| Problem description |
In full and unaltered, output the records below.

| Data shown |
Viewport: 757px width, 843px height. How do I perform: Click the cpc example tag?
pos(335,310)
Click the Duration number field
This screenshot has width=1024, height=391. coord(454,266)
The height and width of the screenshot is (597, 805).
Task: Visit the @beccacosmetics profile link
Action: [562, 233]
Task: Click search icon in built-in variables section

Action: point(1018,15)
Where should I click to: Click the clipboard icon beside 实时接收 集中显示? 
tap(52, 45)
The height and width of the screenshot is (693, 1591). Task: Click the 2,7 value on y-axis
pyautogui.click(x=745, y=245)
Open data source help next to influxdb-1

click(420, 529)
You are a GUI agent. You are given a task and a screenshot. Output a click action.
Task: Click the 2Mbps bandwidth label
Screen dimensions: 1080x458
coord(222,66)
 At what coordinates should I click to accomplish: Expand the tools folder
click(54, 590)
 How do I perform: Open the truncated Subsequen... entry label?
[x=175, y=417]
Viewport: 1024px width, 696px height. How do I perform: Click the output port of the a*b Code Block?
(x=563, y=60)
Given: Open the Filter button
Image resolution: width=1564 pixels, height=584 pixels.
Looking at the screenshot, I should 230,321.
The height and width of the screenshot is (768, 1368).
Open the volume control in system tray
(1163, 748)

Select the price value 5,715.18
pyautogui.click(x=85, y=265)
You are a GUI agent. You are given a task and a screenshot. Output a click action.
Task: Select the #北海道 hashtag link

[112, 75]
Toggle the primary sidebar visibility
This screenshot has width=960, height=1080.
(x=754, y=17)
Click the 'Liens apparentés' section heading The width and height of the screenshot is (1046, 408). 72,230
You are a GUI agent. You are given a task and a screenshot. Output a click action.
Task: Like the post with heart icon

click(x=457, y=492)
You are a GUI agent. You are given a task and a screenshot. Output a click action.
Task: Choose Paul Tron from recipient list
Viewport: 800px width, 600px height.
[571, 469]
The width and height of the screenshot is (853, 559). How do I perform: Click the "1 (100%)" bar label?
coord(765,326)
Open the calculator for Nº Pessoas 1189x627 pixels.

| Task result |
Viewport: 757px width, 843px height. How do I perform: Click the cpc example tag?
pos(335,310)
Click the Duration number field
This screenshot has width=1024, height=391. coord(454,266)
The height and width of the screenshot is (597, 805).
Task: Visit the @beccacosmetics profile link
Action: [562, 233]
Task: Click search icon in built-in variables section

Action: point(1018,15)
Where should I click to: Click the clipboard icon beside 实时接收 集中显示? 
tap(52, 45)
The height and width of the screenshot is (693, 1591). Task: Click the 2,7 value on y-axis
pyautogui.click(x=745, y=245)
Open data source help next to influxdb-1

click(420, 529)
You are a GUI agent. You are given a task and a screenshot. Output a click action.
Task: Click the 2Mbps bandwidth label
Screen dimensions: 1080x458
coord(222,66)
 At what coordinates should I click to accomplish: Expand the tools folder
click(54, 590)
 How do I perform: Open the truncated Subsequen... entry label?
[x=175, y=417]
Viewport: 1024px width, 696px height. How do I perform: Click the output port of the a*b Code Block?
(x=563, y=60)
Given: Open the Filter button
Image resolution: width=1564 pixels, height=584 pixels.
Looking at the screenshot, I should 230,321.
The height and width of the screenshot is (768, 1368).
Open the volume control in system tray
(1163, 748)

Select the price value 5,715.18
pyautogui.click(x=85, y=265)
You are a GUI agent. You are given a task and a screenshot. Output a click action.
Task: Select the #北海道 hashtag link

[112, 75]
Toggle the primary sidebar visibility
This screenshot has width=960, height=1080.
(x=754, y=17)
Click the 'Liens apparentés' section heading The width and height of the screenshot is (1046, 408). 72,230
You are a GUI agent. You are given a task and a screenshot. Output a click action.
Task: Like the post with heart icon

click(x=457, y=492)
You are a GUI agent. You are given a task and a screenshot. Output a click action.
Task: Choose Paul Tron from recipient list
Viewport: 800px width, 600px height.
[571, 469]
The width and height of the screenshot is (853, 559). How do I perform: Click the "1 (100%)" bar label?
coord(765,326)
Open the calculator for Nº Pessoas 1189x627 pixels.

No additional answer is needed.